[TASK DIRECTIONS] Dropping every picture, set down exactly the lines in the entries below, starting with the line with "Close the cod Properties dialog" and going on through the line with "Screen dimensions: 744x372".

-- EXCERPTED DATA follows --

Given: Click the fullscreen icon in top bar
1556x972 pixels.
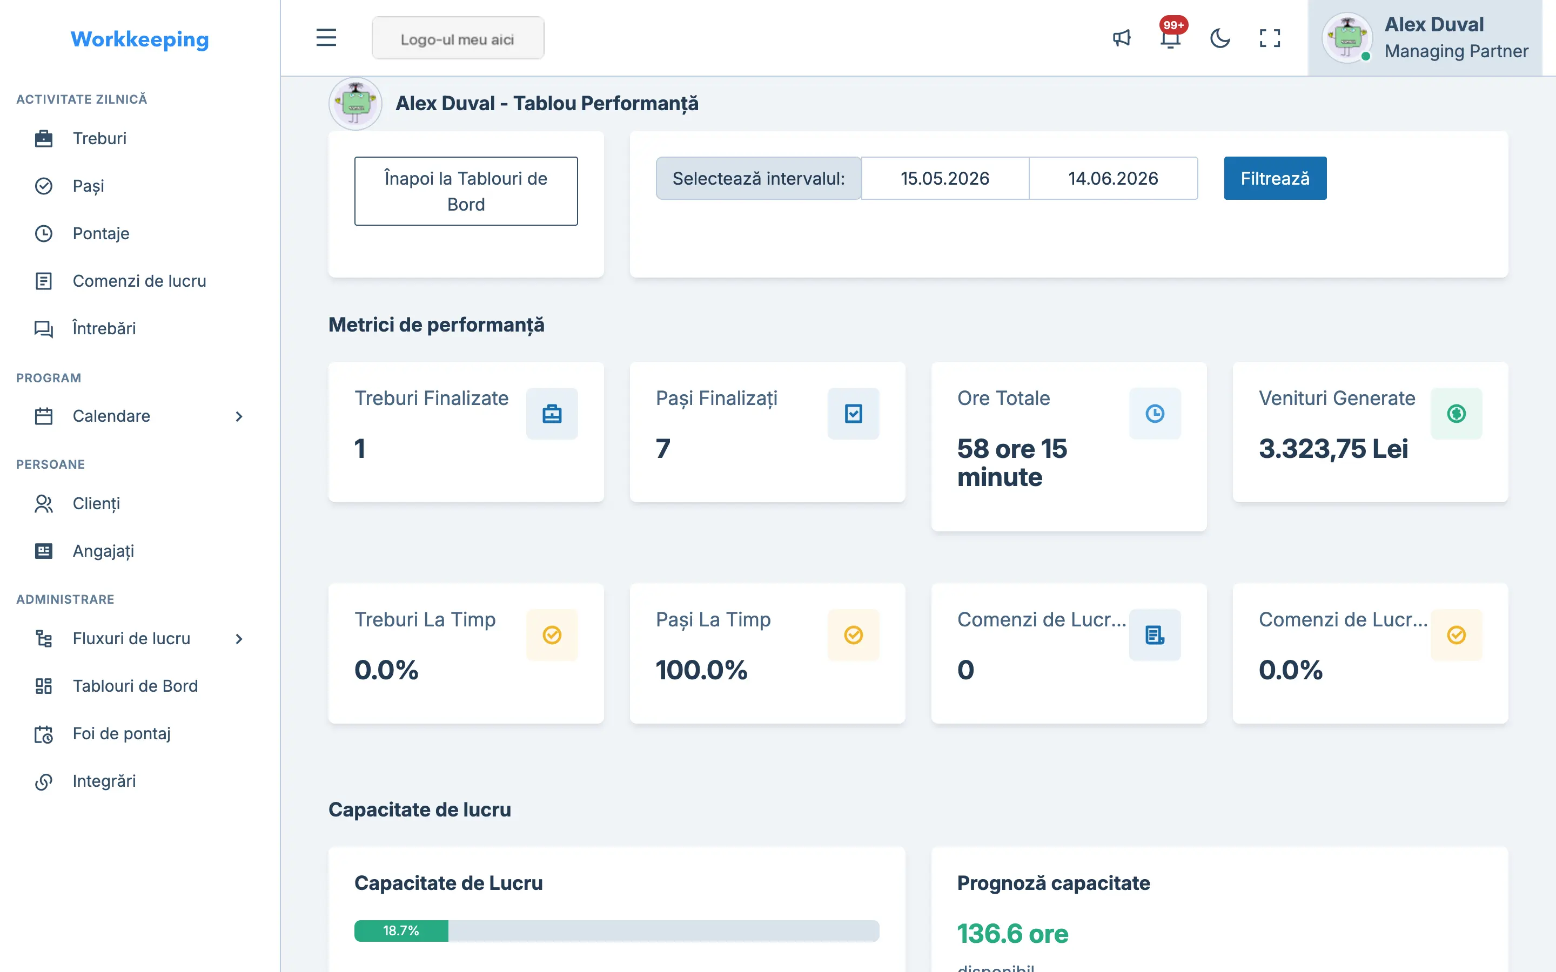Looking at the screenshot, I should (x=1270, y=38).
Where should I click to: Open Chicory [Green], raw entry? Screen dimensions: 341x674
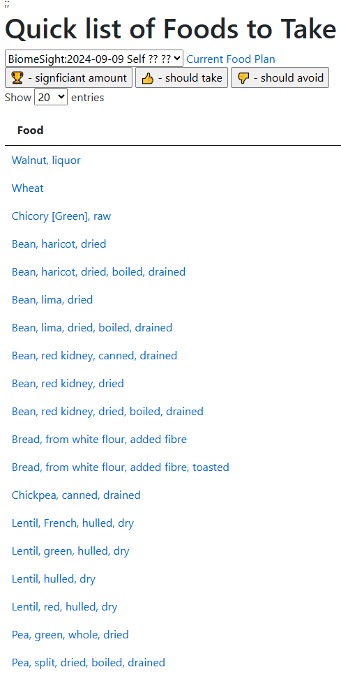click(x=61, y=216)
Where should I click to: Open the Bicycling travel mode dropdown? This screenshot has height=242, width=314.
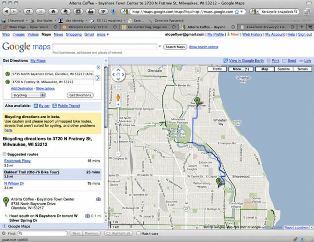coord(28,95)
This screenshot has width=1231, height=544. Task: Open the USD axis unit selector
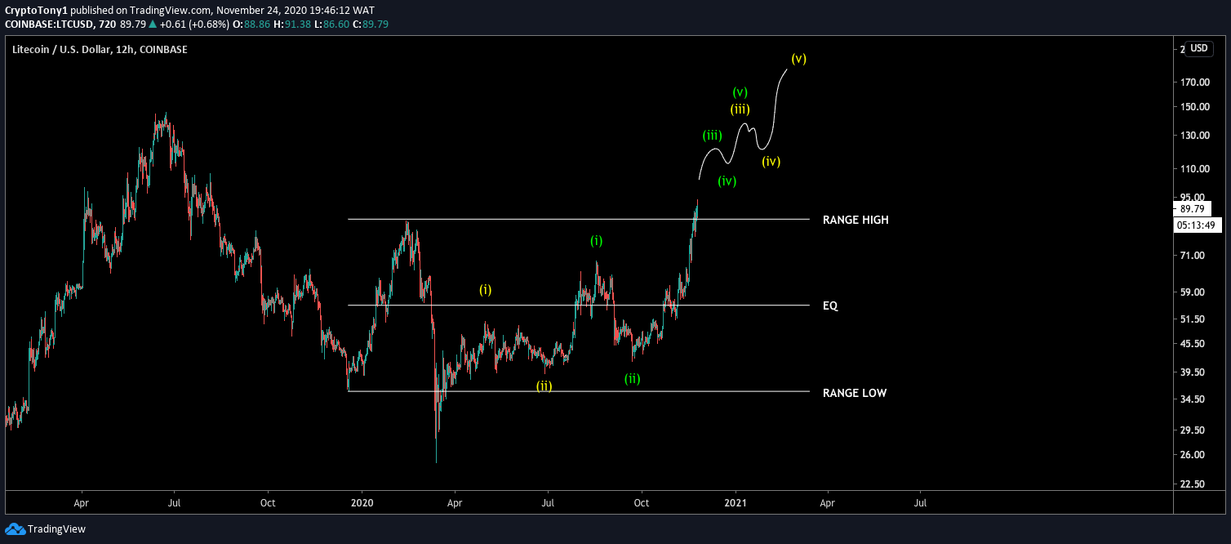(x=1198, y=48)
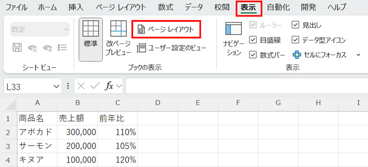Image resolution: width=368 pixels, height=167 pixels.
Task: Toggle the 数式バー formula bar checkbox
Action: [253, 55]
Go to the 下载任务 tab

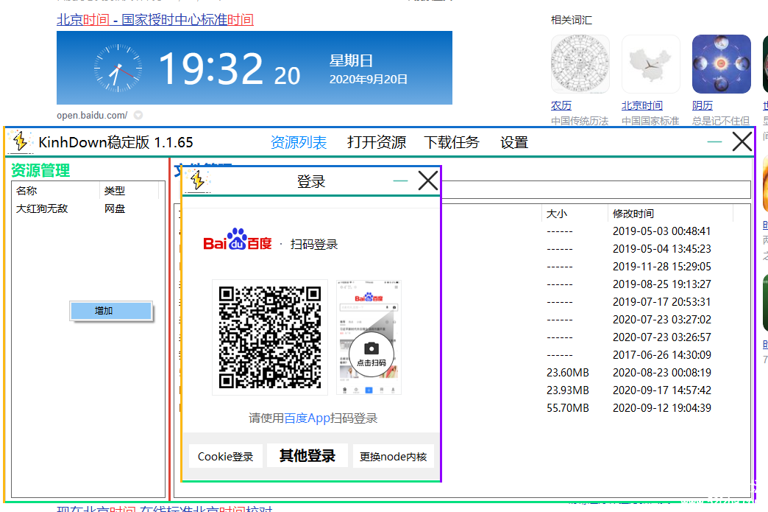(x=452, y=142)
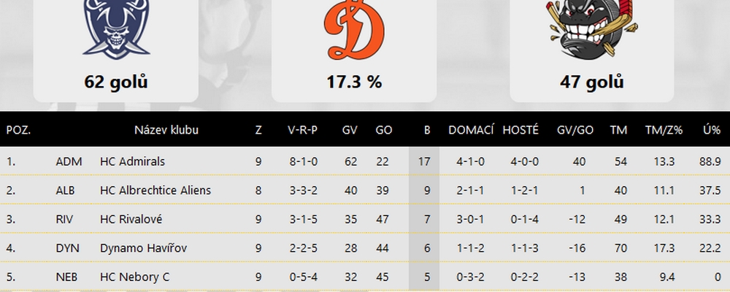Open the 47 golů stat card
The height and width of the screenshot is (292, 730).
tap(592, 50)
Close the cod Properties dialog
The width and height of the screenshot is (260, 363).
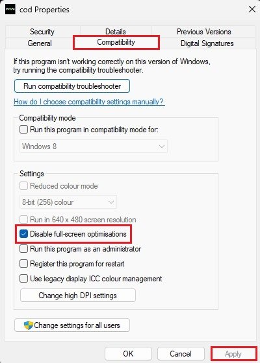pos(252,10)
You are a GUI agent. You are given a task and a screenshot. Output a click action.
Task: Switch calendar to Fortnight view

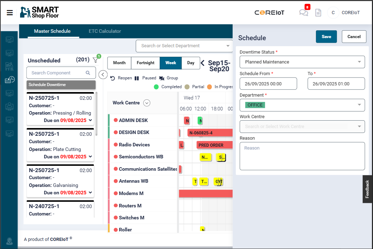145,63
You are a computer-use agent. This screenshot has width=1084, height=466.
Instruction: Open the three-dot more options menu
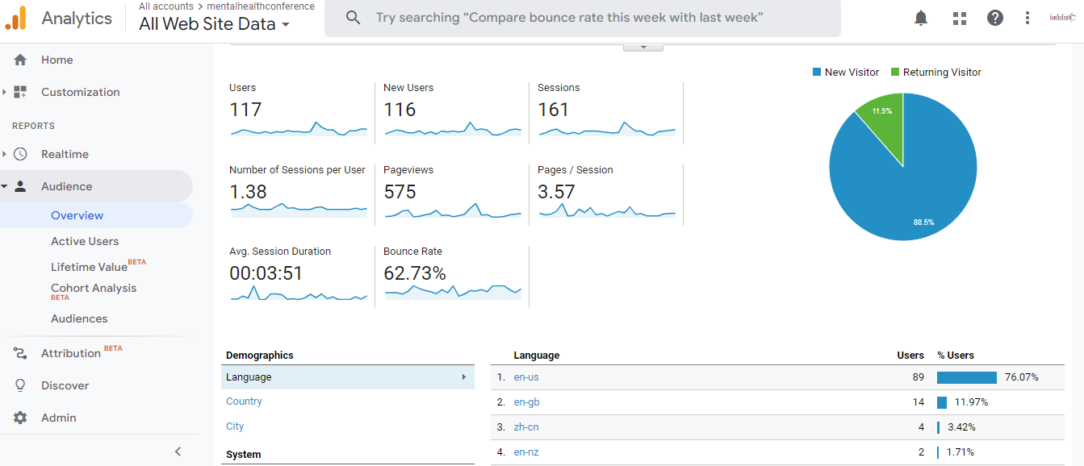[x=1027, y=18]
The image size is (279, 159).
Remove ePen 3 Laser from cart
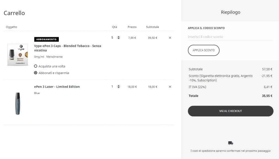point(170,87)
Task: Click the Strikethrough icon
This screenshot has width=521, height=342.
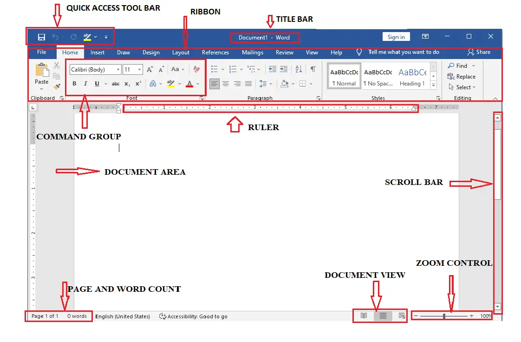Action: coord(116,83)
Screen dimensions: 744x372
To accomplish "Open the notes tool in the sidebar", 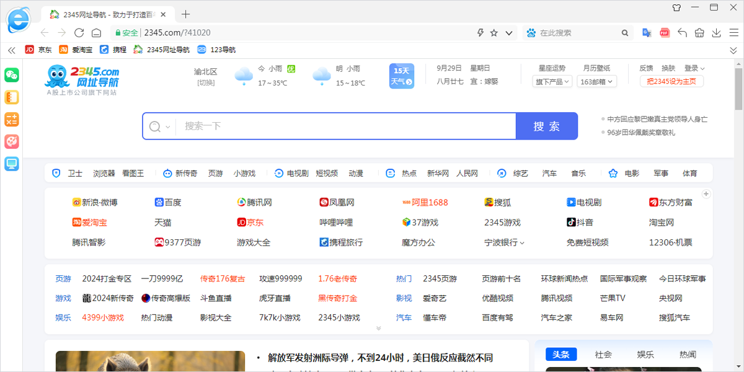I will tap(11, 97).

-- EXCERPTED DATA concluded --

[EXERCISE RESPONSE]
Close the cod Properties dialog
The width and height of the screenshot is (260, 363).
pos(252,10)
You are a GUI agent. You are given a task and a screenshot. Output a click action.
Task: Switch calendar to Fortnight view

145,63
You are a computer-use agent. This screenshot has width=1084, height=466.
Instruction: Open the three-dot more options menu
[x=1027, y=18]
The image size is (279, 159).
Remove ePen 3 Laser from cart
point(170,87)
Task: Click the Strikethrough icon
This screenshot has width=521, height=342.
Action: coord(116,83)
Screen dimensions: 744x372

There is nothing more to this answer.